§ **Data extract**
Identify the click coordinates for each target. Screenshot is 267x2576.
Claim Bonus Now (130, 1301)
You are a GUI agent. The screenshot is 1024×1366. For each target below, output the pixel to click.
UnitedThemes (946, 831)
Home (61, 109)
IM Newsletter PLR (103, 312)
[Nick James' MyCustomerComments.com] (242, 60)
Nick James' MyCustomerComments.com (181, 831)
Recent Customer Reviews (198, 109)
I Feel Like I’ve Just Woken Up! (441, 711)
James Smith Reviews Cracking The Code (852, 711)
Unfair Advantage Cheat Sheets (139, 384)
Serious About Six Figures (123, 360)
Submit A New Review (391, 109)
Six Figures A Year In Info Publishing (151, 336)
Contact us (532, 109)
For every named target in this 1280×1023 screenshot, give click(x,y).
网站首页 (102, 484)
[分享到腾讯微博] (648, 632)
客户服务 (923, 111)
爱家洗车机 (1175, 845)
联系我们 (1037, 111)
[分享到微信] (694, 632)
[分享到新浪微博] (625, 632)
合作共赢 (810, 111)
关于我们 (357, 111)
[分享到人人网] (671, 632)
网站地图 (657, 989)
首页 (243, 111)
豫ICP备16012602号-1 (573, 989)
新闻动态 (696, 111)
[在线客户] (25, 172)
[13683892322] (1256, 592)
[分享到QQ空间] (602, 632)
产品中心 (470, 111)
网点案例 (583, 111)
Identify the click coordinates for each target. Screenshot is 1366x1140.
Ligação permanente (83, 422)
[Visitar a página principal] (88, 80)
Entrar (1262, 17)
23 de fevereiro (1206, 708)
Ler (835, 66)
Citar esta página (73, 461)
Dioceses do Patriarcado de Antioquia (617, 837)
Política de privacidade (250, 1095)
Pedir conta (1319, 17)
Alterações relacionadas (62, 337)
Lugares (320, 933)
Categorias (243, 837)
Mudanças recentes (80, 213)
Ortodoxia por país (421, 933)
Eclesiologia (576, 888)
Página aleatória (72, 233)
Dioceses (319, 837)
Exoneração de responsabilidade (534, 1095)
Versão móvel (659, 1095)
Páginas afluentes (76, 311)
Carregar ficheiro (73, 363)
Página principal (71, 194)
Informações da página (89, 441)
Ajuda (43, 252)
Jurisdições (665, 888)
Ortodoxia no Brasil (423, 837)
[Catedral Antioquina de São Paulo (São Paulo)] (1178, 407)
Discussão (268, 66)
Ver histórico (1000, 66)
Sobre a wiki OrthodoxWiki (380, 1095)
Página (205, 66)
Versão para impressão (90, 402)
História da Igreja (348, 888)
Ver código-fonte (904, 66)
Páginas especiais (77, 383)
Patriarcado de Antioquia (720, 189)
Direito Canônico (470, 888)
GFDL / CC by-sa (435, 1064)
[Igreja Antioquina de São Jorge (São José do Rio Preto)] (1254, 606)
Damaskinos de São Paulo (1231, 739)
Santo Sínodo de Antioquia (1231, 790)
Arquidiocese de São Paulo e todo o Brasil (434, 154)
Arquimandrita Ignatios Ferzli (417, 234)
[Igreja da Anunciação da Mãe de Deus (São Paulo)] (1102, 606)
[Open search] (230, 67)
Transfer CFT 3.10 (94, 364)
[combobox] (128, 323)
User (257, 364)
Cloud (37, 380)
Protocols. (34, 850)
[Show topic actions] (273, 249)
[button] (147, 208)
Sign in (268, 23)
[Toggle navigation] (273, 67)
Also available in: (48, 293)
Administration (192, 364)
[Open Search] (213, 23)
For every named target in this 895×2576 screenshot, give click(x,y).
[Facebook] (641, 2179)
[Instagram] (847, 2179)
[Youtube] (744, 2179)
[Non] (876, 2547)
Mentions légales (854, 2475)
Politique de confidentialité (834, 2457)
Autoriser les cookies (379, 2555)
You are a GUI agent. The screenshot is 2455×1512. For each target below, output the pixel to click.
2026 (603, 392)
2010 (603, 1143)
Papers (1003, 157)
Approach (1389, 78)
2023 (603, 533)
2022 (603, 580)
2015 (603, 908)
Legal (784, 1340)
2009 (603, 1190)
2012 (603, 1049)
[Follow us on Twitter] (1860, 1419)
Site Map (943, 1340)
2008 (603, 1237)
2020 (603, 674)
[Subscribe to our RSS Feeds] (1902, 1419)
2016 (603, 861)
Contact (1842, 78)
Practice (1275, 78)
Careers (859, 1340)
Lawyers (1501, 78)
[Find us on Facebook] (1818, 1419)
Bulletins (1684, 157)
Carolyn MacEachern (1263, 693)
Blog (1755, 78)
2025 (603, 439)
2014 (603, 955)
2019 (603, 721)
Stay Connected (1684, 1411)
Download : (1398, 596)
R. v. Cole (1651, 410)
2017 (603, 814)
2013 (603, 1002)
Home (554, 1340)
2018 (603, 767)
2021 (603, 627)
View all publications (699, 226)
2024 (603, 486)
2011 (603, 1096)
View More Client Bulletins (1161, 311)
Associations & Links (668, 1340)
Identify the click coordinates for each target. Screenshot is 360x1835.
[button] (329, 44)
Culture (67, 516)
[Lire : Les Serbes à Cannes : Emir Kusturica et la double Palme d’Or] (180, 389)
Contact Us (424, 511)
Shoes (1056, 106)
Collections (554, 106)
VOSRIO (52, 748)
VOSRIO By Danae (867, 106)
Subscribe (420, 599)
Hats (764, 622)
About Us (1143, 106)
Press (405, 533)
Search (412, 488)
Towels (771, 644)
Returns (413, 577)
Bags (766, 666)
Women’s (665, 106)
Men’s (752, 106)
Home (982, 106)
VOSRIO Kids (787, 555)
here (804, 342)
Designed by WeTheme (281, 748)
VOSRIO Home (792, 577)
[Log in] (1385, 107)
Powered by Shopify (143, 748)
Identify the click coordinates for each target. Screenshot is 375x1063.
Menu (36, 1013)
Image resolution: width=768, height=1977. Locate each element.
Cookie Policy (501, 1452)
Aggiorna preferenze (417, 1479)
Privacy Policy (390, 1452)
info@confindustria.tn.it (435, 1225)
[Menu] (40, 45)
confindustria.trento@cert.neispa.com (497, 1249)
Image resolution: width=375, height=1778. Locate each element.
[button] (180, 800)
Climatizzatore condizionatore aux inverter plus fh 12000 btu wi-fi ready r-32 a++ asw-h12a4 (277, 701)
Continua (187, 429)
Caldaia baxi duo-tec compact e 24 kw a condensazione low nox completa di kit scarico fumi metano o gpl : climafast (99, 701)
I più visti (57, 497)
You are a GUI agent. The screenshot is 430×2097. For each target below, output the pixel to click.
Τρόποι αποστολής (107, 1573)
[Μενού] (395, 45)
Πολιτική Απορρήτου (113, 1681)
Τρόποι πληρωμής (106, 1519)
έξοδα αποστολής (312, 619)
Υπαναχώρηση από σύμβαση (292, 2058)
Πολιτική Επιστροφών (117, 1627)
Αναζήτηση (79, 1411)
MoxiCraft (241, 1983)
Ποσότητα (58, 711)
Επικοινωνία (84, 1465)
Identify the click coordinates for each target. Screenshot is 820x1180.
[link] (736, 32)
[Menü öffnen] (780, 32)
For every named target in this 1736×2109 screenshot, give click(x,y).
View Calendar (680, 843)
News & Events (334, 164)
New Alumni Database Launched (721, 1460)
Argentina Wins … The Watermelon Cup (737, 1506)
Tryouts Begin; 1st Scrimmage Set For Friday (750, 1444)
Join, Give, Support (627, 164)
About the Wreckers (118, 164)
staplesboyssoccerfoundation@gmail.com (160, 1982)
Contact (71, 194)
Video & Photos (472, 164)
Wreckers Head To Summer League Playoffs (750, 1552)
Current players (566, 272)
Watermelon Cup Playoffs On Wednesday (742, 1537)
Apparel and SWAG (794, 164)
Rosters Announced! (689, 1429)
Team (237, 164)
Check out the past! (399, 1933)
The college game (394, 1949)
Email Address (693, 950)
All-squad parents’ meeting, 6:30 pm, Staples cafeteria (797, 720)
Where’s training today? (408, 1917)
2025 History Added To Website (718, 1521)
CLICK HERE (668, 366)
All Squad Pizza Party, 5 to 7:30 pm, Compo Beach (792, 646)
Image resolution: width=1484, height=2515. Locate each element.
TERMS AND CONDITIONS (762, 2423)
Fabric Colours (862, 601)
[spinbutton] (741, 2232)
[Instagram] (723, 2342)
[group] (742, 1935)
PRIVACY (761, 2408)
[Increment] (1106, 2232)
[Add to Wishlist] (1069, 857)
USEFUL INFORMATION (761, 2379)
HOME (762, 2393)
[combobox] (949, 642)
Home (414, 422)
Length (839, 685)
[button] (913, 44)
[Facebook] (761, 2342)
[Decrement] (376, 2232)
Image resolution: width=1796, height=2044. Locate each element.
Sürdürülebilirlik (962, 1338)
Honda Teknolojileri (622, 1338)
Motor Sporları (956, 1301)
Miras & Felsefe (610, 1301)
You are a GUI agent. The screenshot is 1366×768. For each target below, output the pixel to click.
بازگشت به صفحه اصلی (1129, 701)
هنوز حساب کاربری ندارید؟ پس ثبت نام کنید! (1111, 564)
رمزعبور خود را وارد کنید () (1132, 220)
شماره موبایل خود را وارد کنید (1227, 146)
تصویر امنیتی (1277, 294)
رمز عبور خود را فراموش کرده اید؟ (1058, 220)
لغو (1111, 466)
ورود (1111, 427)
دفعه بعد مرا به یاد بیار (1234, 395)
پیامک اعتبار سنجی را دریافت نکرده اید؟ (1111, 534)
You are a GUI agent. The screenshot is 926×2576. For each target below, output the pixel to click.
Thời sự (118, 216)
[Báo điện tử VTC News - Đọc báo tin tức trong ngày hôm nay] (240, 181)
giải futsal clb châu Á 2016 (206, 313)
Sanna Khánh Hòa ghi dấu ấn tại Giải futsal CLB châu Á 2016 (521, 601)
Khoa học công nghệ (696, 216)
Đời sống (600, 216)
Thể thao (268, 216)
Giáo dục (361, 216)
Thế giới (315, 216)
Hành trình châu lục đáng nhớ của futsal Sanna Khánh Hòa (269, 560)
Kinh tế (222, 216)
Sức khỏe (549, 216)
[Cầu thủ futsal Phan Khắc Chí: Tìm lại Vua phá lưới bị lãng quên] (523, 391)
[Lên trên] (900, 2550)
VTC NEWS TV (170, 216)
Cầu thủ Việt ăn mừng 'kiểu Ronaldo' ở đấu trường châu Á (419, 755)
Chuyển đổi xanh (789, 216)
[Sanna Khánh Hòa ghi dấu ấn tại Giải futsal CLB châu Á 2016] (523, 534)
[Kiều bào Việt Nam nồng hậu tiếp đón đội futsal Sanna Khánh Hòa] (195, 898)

§ **Required action**
Only the lines from the one containing "Home (982, 106)" through the one containing "Αναζήτηση (79, 1411)" are to be retyped, both boundary lines included, with no other material.

§ **Answer for this exercise**
Home (982, 106)
VOSRIO Kids (787, 555)
here (804, 342)
Designed by WeTheme (281, 748)
VOSRIO Home (792, 577)
[Log in] (1385, 107)
Powered by Shopify (143, 748)
Identify the click coordinates for each target. Screenshot is 375x1063.
Menu (36, 1013)
Image resolution: width=768, height=1977. Locate each element.
Cookie Policy (501, 1452)
Aggiorna preferenze (417, 1479)
Privacy Policy (390, 1452)
info@confindustria.tn.it (435, 1225)
[Menu] (40, 45)
confindustria.trento@cert.neispa.com (497, 1249)
Image resolution: width=375, height=1778. Locate each element.
[button] (180, 800)
Climatizzatore condizionatore aux inverter plus fh 12000 btu wi-fi ready r-32 a++ asw-h12a4 (277, 701)
Continua (187, 429)
Caldaia baxi duo-tec compact e 24 kw a condensazione low nox completa di kit scarico fumi metano o gpl : climafast (99, 701)
I più visti (57, 497)
You are a GUI agent. The screenshot is 430×2097. For each target below, output the pixel to click.
Τρόποι αποστολής (107, 1573)
[Μενού] (395, 45)
Πολιτική Απορρήτου (113, 1681)
Τρόποι πληρωμής (106, 1519)
έξοδα αποστολής (312, 619)
Υπαναχώρηση από σύμβαση (292, 2058)
Πολιτική Επιστροφών (117, 1627)
Αναζήτηση (79, 1411)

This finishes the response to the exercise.